I extended ASP.NET Identity to allow for permissions as you describe it. I did it to decouple the security model from your application model. The problem with the traditional approach of putting roles in an AuthorizeAttribute is you have to design your security model the same time as you design your application, and if you make any changes you have to recompile and redeploy your application. With the approach I came up with you define resources and operations in a custom AuthorizeAttribute, where operations are analogous to permissions. Now you decorate methods like this:
[SimpleAuthorize(Resource = "UserProfile", Operation = "modify")]
public ActionResult ModifyUserProfile()
{
ViewBag.Message = "Modify Your Profile";
return View();
}
Then you can assign a resource/operation to a role in the database, configuring your security model during deployment and can modify it without redeployment. I wrote about this approach using SimpleMembership here. And later ported it to ASP.NET Identity here. The articles have links to the full source code with reference applications.
You should extend the Identity classes and add this functionality to that. roles and permissions have a many-to-many relation together so you should change the IdentityRole class as something like this:
public class IdentityRole<TKey, TRolePermission>
{
public string Title { get; set; }
public virtual ICollection<TRolePermission> Permissions { get; set; }
}
As you can see you want a intermediate object and table named RolePermission. And the Permission class can look like something like this:
public class IdentityPermission<TKey, TRolePermission>
{
public virtual TKey Id { get; set; }
public virtual string Name { get; set; }
public virtual string Description { get; set; }
public virtual ICollection<TRolePermission> Roles { get; set; }
}
Then you should create custom AuthorizeAttribute to execute authentication check on the controllers and actions. that could be somthing like this:
public class AuthorizePermissionAttribute : AuthorizeAttribute
{
public string Name { get; set; }
public string Description { get; set; }
protected override bool AuthorizeCore(HttpContextBase httpContext)
{
return base.AuthorizeCore(httpContext)
&& Task.Run(() => httpContext.AuthorizePermission(Name, Description, IsGlobal)).Result;
}
}
You can override the AuthorizeCore method to add the permission authentication to the normal Role-based authentication. Although you can do this easily, i implemented it as an open source Permission-based Identity extension here and you can use it direclty or get inspired from that to do it on your own.
I find this link as a good approach for dotnet core which can be applied to dotnet framework. in this approach, all things we need is related to claims which are implemented inside Identity and there is no need to Extend Identity.
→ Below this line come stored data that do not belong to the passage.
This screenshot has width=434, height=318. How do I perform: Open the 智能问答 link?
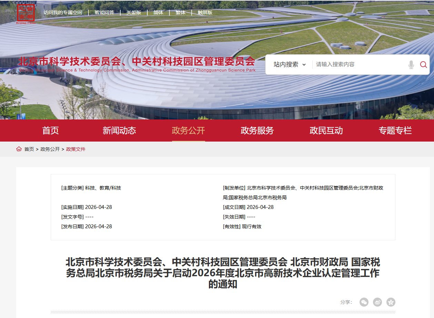104,12

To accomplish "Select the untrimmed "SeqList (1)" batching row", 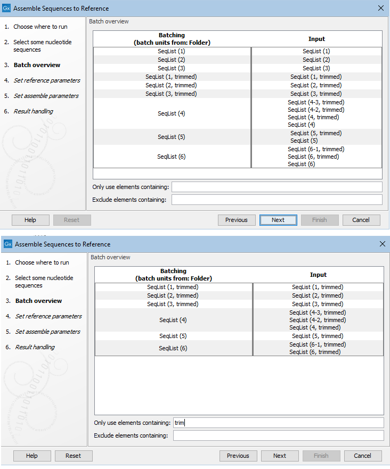I will pyautogui.click(x=172, y=51).
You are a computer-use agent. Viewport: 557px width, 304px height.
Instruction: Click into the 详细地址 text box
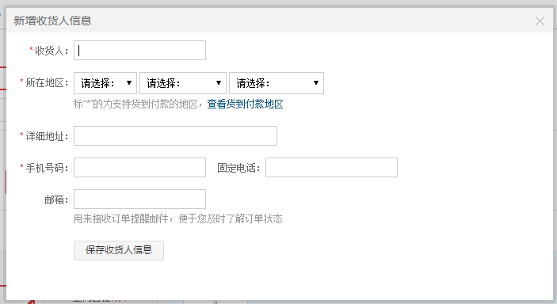point(175,135)
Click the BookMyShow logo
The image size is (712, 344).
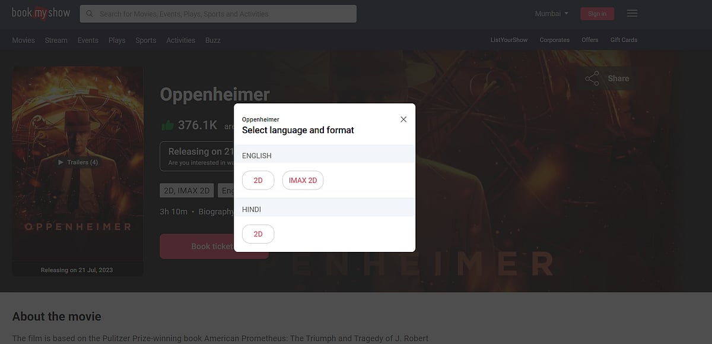point(41,13)
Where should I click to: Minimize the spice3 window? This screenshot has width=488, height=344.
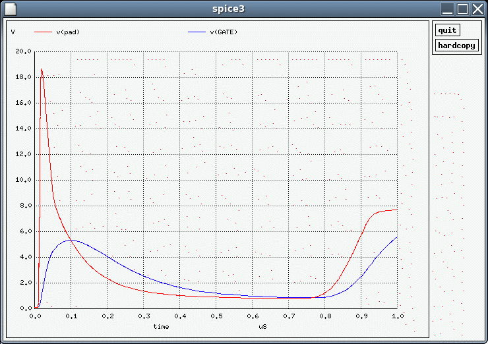pyautogui.click(x=448, y=9)
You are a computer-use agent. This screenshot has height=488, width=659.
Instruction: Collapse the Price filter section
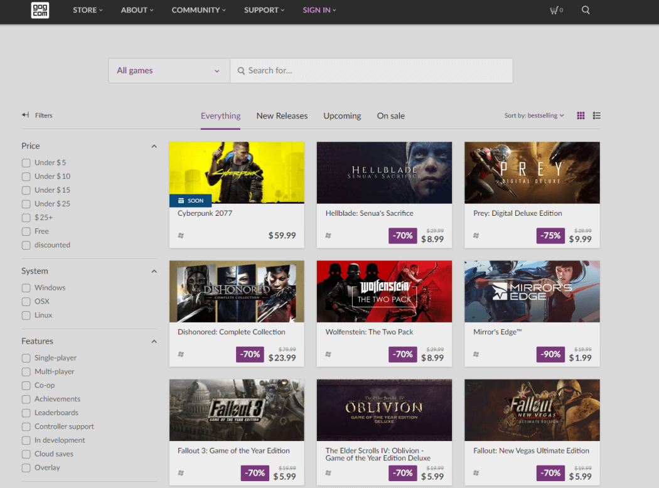(154, 146)
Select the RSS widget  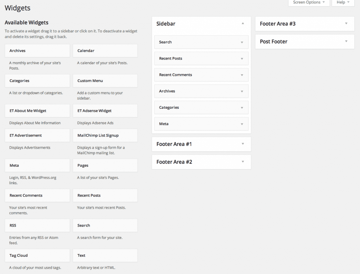(37, 225)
We can use Role-based Authorization like
[Authorize(Roles = "Administrator")]
public class StoreManagerController : Controller
{
// Controller code here
}
We can create enum for permission Item like :
public enum PermissionItems
{
[Group("Users")]
[Description("Can edit Users")]
EditUser,
[Group("Users")]
[Description("Can view Users")]
ViewUser,
}
Then we can add this enum values in database according to role.
and check in method by attribute
RequirePermissions(PermissionItems.EditUser)
public ActionResult Edit(int id)
{
}